This. I view my dogs as my children but I realize dogs have different needs than humans so I try to fulfill their canine needs.

I also love my dogs more than humans. Don't tell my husband though


----------



## MamaTank (Nov 27, 2011)

Mine is somewhere between "Just a dog" and "My own child". I try to fulfill the canine needs, but my babies live inside with the family, and get treated as family. I draw the line with certain behaviours, but my dogs are well behaved, so I rarely have to worry about them acting up.


----------



## TimberGSD2 (Nov 8, 2011)

fuzzybunny said:


> I also love my dogs more than humans. Don't tell my husband though


This right here. But my husband already knows. The dogs were there before him!


----------



## GSDkid (Apr 19, 2011)

I do treat my dog as my child.

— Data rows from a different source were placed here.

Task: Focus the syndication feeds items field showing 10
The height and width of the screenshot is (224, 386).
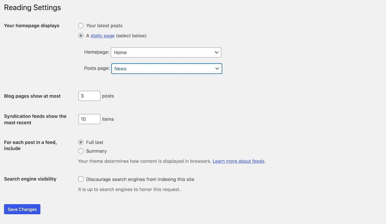Action: click(89, 119)
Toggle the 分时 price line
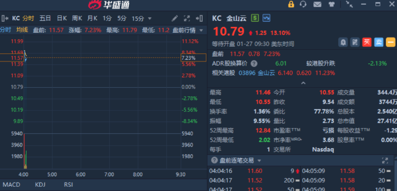The height and width of the screenshot is (191, 397). point(6,30)
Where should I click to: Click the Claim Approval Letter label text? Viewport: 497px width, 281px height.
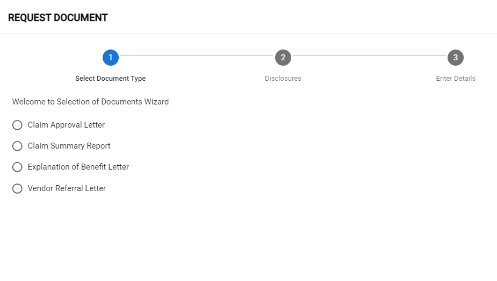[x=66, y=125]
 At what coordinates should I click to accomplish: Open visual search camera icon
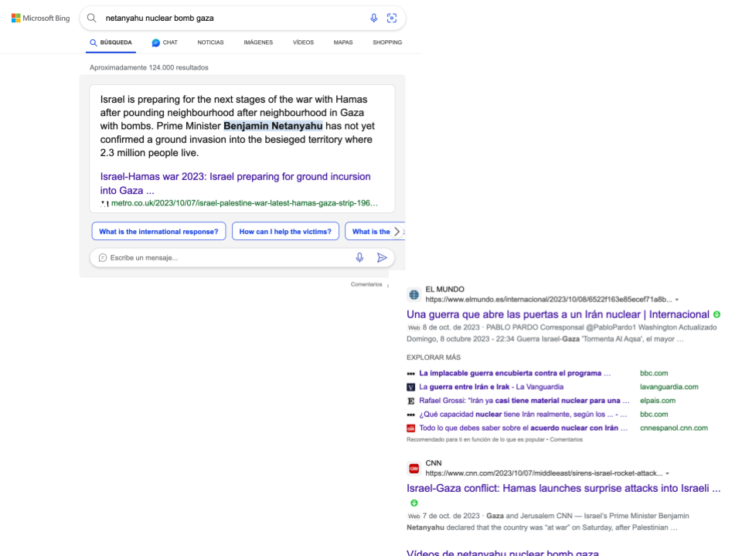392,18
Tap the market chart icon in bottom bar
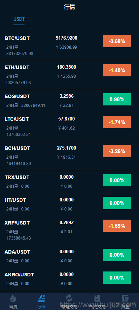 41,298
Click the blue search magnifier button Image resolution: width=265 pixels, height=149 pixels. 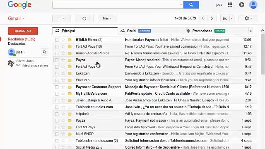[191, 5]
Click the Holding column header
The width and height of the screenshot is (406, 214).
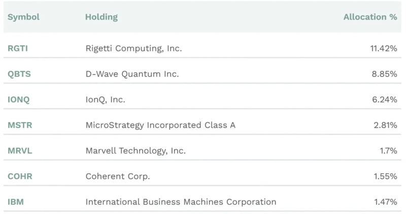click(101, 17)
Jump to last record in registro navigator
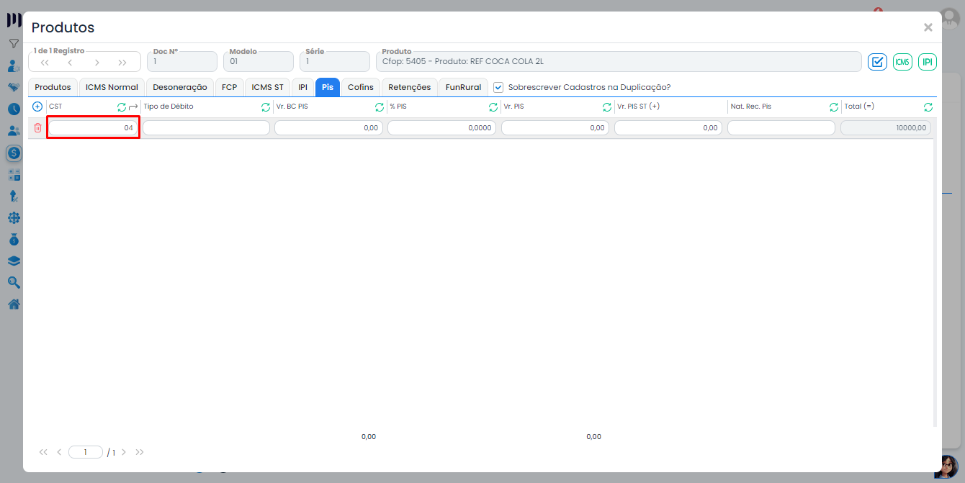Viewport: 965px width, 483px height. point(122,63)
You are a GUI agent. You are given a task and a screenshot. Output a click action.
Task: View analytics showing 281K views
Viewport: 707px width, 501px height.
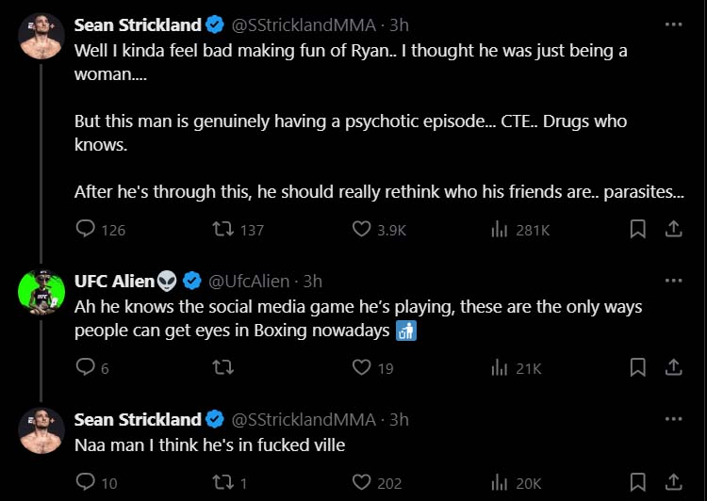coord(501,229)
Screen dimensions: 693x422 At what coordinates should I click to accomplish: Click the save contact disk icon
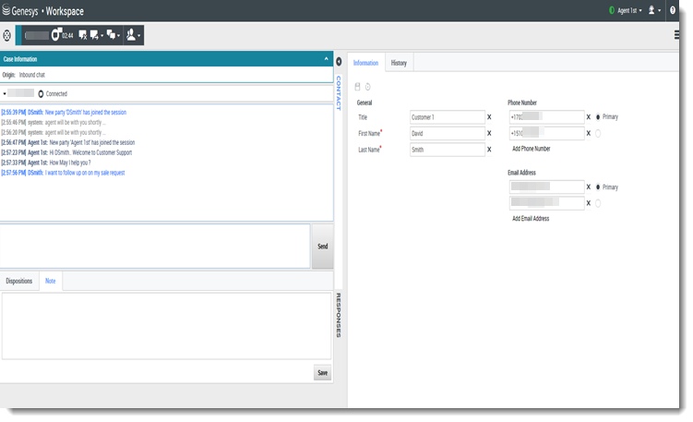pos(358,87)
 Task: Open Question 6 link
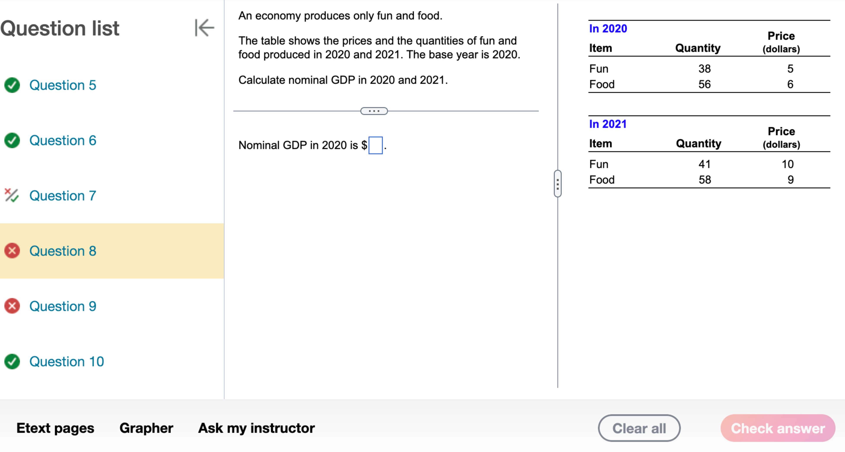tap(63, 140)
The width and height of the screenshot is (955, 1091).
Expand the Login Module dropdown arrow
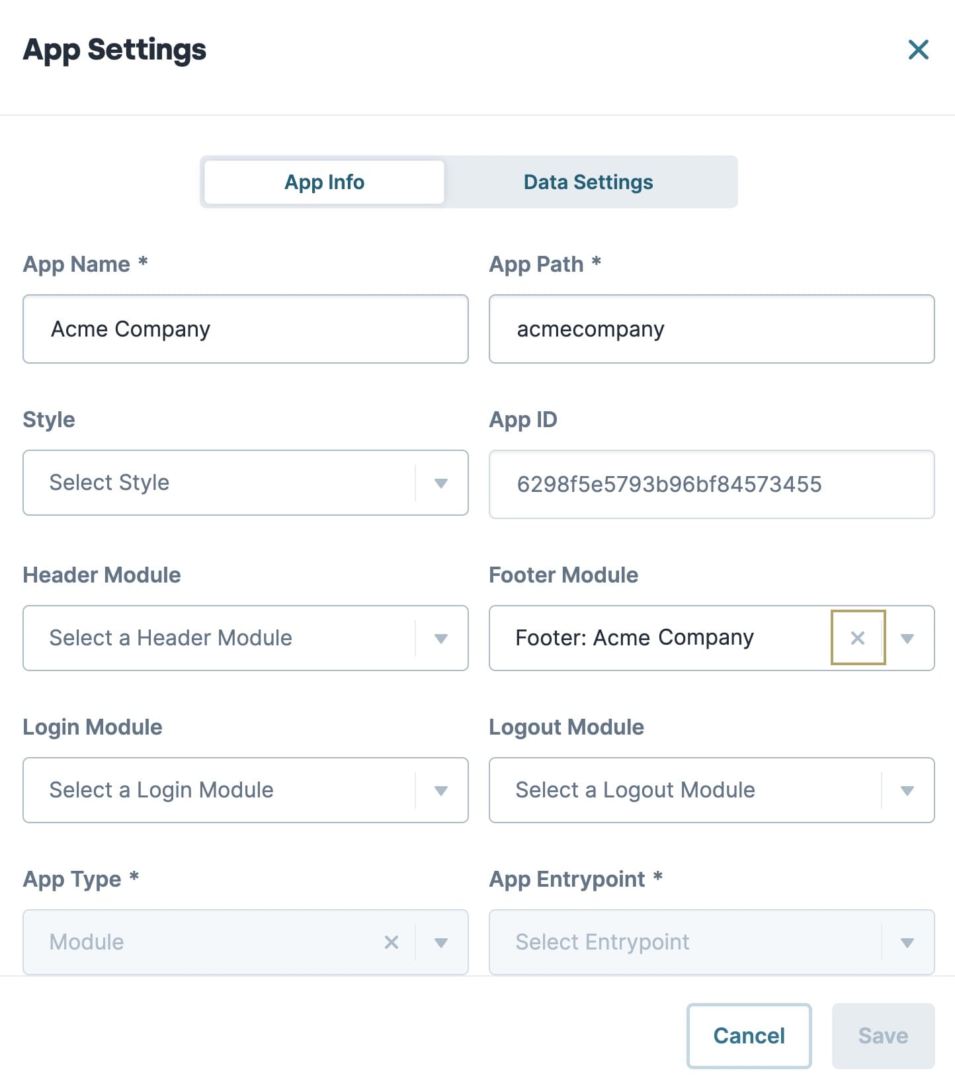(441, 791)
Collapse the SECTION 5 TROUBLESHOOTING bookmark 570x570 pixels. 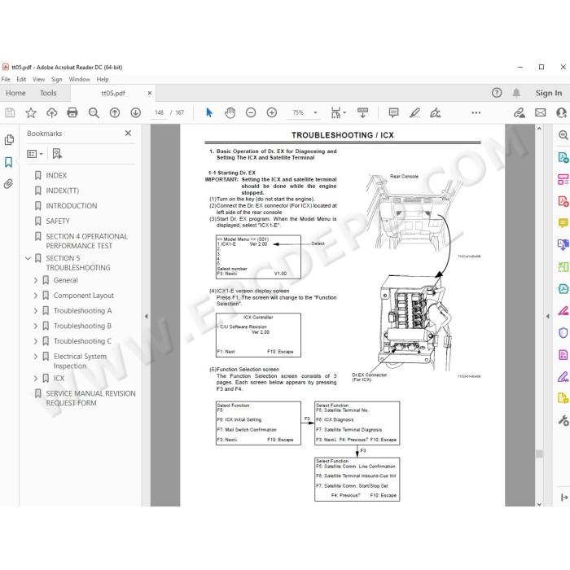pyautogui.click(x=28, y=258)
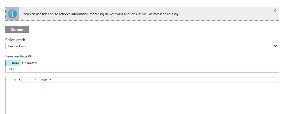Expand the Collections dropdown chevron arrow

click(x=276, y=46)
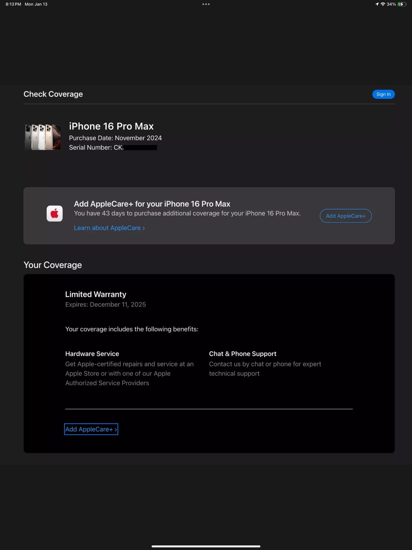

I don't have any kids but am trying for some. My dog responds to Abby and Daughter. I don't cook big meals for her or anything because she is still just a dog but on occasions such as Thanksgiving, I would give her a slice of ham or turkey/chicken. Everyone knows her as our child. She is not spoiled but very much pampered.


----------



## Germanshepherdlova (Apr 16, 2011)

For me, I wouldn't go as far as saying that I love my dogs more than humans. Humans are a unique species-and I am a human so I will have to say that they are not quite at the greater than human level to me. I do love and care for them as my children though-but if push ever came to shove then my kids would be ranked above my dogs.


----------



## Pepper311 (Sep 11, 2011)

I love my dogs but they no I do not treat them like humans. Treating a dog like a person is not love. A dog is a dog they want to a dog. They want to get dirty, chase animals, sniff butts, roll in poop, run free sniffing the air, bark and so on. They are dogs and when people start to treat a dog as if it was a person behavior problems can start. Love and respect your dog as you would a friend but never forget its a dog and that dog needs and wants to be a dog.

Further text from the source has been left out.